Ho conosciuto Fabrizio l'
8 novembre 1997, il giorno prima della sua partecipazione a una puntata di "Domenica
In". Era lì per testimoniare che la lotta contro il cancro si può vincere e per
dare coraggio a chi si può trovare disarmato di fronte alla battaglia per la vita. Lui la
sua battaglia l' ha vinta, alla grande, dopo aver combattuto come un leone e avendo dovuto
lasciare sul campo una parte importante di sè, ma curiosamente ha imparato a galoppare
nella vita come se di gambe ne avesse tre. Non solo per gli straordinari risultati
sportivi che ha ottenuto e che continua ad ottenere con applicazione da campione puro, ma
soprattutto per la forza e l' ottimismo che - nonostante tutto - escono prepotenti dai
suoi occhi e da ogni suo gesto.E' questo
ragazzo - pieno di vita e di vitalità - che mi sono trovato davanti sabato 8 novembre 97,
con i suoi occhialetti azzurri e uno sguardo più che vispo, appena arrivato dalla sua
Varese.

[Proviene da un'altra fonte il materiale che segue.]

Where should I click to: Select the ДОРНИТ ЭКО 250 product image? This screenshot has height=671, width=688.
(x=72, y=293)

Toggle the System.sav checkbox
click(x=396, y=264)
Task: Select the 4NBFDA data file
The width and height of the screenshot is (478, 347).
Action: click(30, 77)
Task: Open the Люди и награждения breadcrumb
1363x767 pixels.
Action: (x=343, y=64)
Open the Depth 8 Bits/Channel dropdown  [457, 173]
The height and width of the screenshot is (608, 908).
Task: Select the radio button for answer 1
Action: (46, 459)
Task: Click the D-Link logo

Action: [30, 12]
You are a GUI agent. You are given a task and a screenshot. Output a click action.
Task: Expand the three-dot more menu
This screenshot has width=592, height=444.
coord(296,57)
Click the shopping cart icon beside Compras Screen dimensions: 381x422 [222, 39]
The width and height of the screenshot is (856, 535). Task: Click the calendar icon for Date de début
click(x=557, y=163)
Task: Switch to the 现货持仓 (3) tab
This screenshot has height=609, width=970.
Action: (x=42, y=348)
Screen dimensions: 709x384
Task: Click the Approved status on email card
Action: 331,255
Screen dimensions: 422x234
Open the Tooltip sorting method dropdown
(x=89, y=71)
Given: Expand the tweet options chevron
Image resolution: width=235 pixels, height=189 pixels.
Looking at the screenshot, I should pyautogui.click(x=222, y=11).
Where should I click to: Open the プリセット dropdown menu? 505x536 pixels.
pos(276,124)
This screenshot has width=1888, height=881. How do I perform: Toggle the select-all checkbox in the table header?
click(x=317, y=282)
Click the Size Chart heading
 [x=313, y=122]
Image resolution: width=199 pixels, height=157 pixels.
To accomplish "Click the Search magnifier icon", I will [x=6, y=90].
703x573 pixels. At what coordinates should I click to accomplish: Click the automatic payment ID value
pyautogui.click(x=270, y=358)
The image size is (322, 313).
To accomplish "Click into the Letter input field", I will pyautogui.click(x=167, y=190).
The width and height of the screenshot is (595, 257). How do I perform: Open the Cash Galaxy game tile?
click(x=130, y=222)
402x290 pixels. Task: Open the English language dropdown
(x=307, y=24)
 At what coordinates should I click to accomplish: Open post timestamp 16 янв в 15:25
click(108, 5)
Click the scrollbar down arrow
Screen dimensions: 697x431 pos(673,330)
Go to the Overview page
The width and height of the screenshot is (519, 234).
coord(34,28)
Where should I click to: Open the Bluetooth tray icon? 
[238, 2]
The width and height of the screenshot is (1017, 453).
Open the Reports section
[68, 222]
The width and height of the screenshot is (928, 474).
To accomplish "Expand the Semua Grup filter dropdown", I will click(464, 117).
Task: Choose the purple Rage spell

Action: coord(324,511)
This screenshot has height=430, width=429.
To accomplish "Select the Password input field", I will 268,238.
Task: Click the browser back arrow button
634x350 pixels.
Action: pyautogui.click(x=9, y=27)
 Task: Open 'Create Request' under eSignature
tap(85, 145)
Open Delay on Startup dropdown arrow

E, al di là della splendida intervista che fece insieme alla sua Laura, è stata
la voglia di scoprire i segreti della sua forza e della sua immediata comunicativa che mi
hanno spinto a rimanere in contatto con lui. Avevo voglia di conoscerlo meglio. Poi,
veloci come corrono le nostre vite, siamo diventati Amici, in un' età nella quale le vere
amicizie sono difficili da far nascere.
Perché Fabrizio è un ragazzo sano, vero, diretto,
quindi sincero, spiritosissimo alla bisogna ma serio e pragmatico, pieno di fascino e
colmo di attenzioni per le persone alle quali vuole bene. Sono contento di averlo
conosciuto e spero che la vita ci dia un milione di occasioni per dimostrarci che abbiamo
fatto bene a diventare AMICI. E se non bastasse, anche di più (di un milione).